:: Requirement ::
Swap "The width and height of the screenshot is" for "The screenshot size is" everywhere in the material below, leaving every other character as it is.

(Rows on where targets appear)
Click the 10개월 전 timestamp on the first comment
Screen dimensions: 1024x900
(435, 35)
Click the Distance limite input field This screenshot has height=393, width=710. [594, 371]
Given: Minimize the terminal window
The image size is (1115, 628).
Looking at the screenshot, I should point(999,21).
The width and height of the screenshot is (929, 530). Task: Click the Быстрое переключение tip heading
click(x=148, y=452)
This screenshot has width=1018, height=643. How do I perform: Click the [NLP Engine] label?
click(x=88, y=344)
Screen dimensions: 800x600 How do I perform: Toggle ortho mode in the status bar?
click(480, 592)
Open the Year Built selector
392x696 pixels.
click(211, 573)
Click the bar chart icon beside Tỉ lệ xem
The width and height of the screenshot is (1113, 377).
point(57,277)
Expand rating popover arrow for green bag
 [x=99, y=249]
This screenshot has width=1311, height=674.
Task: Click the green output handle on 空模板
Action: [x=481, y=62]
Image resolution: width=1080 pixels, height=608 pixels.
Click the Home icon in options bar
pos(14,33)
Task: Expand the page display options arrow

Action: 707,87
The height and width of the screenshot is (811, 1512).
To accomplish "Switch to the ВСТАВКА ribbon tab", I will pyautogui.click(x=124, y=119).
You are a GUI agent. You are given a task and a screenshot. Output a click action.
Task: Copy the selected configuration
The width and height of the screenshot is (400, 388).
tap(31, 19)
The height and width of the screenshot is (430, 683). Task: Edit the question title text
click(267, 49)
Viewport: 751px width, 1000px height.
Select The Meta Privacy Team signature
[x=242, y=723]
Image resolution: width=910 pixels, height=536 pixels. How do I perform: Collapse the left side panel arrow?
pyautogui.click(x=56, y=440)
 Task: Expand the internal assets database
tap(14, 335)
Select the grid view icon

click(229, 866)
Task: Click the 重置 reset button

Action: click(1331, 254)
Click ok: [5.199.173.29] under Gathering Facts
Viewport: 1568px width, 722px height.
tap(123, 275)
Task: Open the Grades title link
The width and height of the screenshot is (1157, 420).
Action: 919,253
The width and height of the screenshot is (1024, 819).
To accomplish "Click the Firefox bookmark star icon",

:: Answer below ::
Click the 10개월 전 timestamp on the first comment
Screen dimensions: 1024x900
(435, 35)
Click the Distance limite input field This screenshot has height=393, width=710. [594, 371]
Given: Minimize the terminal window
The image size is (1115, 628).
Looking at the screenshot, I should point(999,21).
The screenshot size is (929, 530). Task: Click the Быстрое переключение tip heading
click(x=148, y=452)
This screenshot has width=1018, height=643. How do I perform: Click the [NLP Engine] label?
click(x=88, y=344)
Screen dimensions: 800x600 How do I perform: Toggle ortho mode in the status bar?
click(480, 592)
Open the Year Built selector
392x696 pixels.
click(211, 573)
Click the bar chart icon beside Tỉ lệ xem
The screenshot size is (1113, 377).
point(57,277)
Expand rating popover arrow for green bag
 [x=99, y=249]
This screenshot has width=1311, height=674.
Task: Click the green output handle on 空模板
Action: [x=481, y=62]
Image resolution: width=1080 pixels, height=608 pixels.
Click the Home icon in options bar
pos(14,33)
Task: Expand the page display options arrow

Action: 707,87
The height and width of the screenshot is (811, 1512).
To accomplish "Switch to the ВСТАВКА ribbon tab", I will pyautogui.click(x=124, y=119).
You are a GUI agent. You are given a task and a screenshot. Output a click action.
Task: Copy the selected configuration
The screenshot size is (400, 388).
tap(31, 19)
The height and width of the screenshot is (430, 683). Task: Edit the question title text
click(267, 49)
Viewport: 751px width, 1000px height.
Select The Meta Privacy Team signature
[x=242, y=723]
Image resolution: width=910 pixels, height=536 pixels. How do I perform: Collapse the left side panel arrow?
pyautogui.click(x=56, y=440)
 Task: Expand the internal assets database
tap(14, 335)
Select the grid view icon

click(229, 866)
Task: Click the 重置 reset button

Action: click(1331, 254)
Click ok: [5.199.173.29] under Gathering Facts
Viewport: 1568px width, 722px height.
tap(123, 275)
Task: Open the Grades title link
The screenshot size is (1157, 420).
Action: 919,253
The screenshot size is (1024, 819).
To accomplish "Click the Firefox bookmark star icon",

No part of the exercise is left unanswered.